The pandemic had resulted in border closures, travel bans, flight bans and aircraft groundings, ACSA pointed out. It was expecting revenue losses proportional to traffic losses. Also, there would also be declines in its non-aeronautical revenues from its airports.

It noted that a survey of 76 economists had forecast that South Africa’s gross domestic product would decline by between 1.8% and 7% as a result of Covid-19. A world-wide recession was expected. 

African airports were predicted to suffer a fall of 32.5% in passenger numbers and 35% in revenues this year. According to the International Civil Aviation Organisation (a specialist agency of the United Nations) global international passenger seat capacity in March was 32% down on what had originally been planned; the figure for Africa was 23%.

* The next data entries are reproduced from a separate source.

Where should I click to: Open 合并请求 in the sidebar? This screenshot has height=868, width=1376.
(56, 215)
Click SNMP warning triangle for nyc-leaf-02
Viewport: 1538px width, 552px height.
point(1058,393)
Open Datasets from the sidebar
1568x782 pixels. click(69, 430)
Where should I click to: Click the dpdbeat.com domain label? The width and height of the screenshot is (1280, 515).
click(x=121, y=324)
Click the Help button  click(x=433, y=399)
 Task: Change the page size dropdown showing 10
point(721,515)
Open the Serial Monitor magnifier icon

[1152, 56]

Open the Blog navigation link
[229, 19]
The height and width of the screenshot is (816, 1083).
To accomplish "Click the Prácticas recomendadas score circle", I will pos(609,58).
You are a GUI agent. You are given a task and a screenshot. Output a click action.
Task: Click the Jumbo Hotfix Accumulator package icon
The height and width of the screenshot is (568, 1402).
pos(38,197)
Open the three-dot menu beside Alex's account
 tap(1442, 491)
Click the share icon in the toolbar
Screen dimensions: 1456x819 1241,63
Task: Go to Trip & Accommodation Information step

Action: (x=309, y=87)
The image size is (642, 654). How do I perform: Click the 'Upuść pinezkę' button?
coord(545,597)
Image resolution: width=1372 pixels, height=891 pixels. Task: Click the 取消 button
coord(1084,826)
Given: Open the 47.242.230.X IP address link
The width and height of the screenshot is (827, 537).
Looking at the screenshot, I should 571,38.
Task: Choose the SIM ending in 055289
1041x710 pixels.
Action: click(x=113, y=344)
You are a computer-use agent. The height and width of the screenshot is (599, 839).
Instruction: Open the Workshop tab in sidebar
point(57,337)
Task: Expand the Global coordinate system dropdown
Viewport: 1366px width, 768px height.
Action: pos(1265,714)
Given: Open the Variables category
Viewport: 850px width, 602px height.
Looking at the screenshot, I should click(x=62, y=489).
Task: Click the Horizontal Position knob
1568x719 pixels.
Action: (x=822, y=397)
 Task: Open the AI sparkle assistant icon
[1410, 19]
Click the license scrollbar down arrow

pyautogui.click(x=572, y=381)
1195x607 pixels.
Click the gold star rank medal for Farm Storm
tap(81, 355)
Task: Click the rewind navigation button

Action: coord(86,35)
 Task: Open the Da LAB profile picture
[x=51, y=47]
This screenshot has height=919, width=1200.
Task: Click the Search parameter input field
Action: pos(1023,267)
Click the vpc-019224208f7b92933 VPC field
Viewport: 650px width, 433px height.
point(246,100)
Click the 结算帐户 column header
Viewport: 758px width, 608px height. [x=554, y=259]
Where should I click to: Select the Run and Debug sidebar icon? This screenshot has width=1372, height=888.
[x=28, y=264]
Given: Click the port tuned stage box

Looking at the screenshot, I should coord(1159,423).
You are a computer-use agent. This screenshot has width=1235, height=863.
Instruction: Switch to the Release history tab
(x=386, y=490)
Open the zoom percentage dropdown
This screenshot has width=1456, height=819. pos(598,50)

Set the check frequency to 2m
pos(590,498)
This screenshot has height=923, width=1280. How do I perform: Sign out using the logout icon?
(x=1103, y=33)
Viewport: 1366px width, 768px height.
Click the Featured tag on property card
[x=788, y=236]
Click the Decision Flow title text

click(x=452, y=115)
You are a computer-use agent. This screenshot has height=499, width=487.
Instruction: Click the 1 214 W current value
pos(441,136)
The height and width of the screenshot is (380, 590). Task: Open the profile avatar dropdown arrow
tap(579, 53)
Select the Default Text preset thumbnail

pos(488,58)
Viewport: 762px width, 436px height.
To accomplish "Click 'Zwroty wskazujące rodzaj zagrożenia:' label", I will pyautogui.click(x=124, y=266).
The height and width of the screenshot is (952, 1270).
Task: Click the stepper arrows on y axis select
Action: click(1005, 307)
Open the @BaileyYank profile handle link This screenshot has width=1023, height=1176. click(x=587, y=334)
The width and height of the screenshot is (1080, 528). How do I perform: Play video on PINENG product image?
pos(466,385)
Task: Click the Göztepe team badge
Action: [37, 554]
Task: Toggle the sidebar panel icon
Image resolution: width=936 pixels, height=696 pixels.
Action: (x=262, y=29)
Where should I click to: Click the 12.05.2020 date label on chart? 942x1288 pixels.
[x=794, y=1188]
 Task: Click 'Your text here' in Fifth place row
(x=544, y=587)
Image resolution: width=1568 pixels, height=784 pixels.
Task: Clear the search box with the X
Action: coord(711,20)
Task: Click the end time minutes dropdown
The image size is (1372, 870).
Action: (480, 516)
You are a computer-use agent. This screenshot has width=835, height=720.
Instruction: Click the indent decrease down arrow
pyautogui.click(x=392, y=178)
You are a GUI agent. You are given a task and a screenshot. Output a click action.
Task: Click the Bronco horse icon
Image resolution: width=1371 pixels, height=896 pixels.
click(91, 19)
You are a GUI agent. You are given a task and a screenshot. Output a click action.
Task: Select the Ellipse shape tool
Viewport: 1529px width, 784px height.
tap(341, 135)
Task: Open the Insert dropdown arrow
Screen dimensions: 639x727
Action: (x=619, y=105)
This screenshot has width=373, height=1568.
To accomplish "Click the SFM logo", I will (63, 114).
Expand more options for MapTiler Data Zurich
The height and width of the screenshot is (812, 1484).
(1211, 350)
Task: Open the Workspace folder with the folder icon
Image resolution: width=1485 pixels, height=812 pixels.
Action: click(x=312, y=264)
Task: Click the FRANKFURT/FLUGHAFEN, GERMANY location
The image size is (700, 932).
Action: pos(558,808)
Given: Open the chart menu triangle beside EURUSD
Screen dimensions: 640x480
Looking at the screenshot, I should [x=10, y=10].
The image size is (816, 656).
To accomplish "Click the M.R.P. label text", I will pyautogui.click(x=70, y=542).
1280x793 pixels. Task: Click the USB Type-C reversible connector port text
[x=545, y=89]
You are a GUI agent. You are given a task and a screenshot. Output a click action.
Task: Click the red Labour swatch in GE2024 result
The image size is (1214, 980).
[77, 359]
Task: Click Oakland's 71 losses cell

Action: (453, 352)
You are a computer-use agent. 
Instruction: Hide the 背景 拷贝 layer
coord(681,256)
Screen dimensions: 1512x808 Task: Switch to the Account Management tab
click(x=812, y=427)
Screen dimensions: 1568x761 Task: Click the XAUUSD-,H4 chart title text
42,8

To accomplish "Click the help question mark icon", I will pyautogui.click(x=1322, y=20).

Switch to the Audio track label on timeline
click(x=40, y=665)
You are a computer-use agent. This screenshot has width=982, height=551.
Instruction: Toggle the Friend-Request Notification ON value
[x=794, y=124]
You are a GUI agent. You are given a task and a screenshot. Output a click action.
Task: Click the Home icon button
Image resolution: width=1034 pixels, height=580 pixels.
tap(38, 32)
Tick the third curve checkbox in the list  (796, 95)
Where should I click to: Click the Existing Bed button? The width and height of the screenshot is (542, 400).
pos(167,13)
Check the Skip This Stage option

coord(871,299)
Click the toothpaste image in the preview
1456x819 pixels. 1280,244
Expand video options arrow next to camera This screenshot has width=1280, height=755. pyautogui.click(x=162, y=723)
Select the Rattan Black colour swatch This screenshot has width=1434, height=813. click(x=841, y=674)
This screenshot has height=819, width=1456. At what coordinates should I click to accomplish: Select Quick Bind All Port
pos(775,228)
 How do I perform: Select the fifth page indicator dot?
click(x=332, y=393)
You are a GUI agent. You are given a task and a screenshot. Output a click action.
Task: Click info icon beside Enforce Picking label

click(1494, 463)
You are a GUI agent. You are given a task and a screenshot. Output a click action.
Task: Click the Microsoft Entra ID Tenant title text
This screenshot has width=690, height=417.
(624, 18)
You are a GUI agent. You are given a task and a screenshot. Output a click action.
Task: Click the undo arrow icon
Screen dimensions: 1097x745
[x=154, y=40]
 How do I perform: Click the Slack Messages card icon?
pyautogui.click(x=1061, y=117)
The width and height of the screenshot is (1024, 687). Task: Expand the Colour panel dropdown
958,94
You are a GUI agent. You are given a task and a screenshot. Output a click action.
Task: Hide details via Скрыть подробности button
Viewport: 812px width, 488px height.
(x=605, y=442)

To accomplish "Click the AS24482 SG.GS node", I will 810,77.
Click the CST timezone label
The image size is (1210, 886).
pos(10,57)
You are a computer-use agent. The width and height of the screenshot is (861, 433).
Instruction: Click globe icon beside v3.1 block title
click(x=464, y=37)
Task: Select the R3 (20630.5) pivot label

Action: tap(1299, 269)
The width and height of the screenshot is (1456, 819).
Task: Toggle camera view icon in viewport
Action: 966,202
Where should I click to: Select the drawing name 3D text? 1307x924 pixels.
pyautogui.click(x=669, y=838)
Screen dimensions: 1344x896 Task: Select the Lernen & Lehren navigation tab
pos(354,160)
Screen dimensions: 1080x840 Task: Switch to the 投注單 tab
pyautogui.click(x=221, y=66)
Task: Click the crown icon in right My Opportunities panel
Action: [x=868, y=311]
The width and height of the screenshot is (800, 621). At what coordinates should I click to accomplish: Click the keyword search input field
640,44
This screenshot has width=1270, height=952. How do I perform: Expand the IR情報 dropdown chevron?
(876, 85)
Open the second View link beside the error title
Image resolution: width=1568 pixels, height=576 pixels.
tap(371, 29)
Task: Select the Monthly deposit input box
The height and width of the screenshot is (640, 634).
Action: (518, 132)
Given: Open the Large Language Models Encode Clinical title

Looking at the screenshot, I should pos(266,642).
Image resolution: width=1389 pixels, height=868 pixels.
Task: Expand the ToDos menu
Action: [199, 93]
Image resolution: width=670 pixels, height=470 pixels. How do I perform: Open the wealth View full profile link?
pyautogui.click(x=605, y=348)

The start of the national lockdown on March 26 had a number of major effects on ACSA. All domestic and international flights had been cancelled, although the repatriation of foreigners from South Africa (with conditions) was allowed, as was the repatriation of South Africans abroad. Provided they met strict requirements, technical flights were allowed. The disembarkation of air cargo flight crew was allowed, on certain conditions. And certain, identified, airports had to have operational staff on standby to handle aircraft in distress.

It took seven years for full recovery to be achieved following the 2009 financial crisis. The recovery from the Covid-19 crisis could take more than ten years. If so, ACSA traffic volumes in 2026 could still be 20% below this year’s levels. 

Under the company’s base case, operational expenditure would likely decline from R4.8-billion this year to R3.6-billion in 2023, a fall of 23%. Capital expenditure would be only R1-billion a year. Traffic volumes next year would be down 30%, but 2022 would see a 9% recovery and 2023 to 2026 would see annual growth of 2%. Regarding non-aeronautical revenues, these would be 40% down next year (in comparison to this year) and 33% down in 2022 (also in relation to this year). ACSA’s other scenarios were worse.

The company was still evaluating its options. The paramount concern was cash preservation. There would be no recruitment for three months, no incentive bonuses would be provided for, and only essential expenditure for the year would be allowed. The company would make no future commitments or investment decisions during the next three to six months. For this year, variable costs would be reduced and service levels cut. 

Assuming a reduction in traffic of 50%, capital expenditure restricted to R800-million a year and a reduction in operating expenditure of R1.2-billion, ACSA would still need to borrow R10-billion to R11-billion over the next five years. This would require government guarantees of some R3-billion over this period.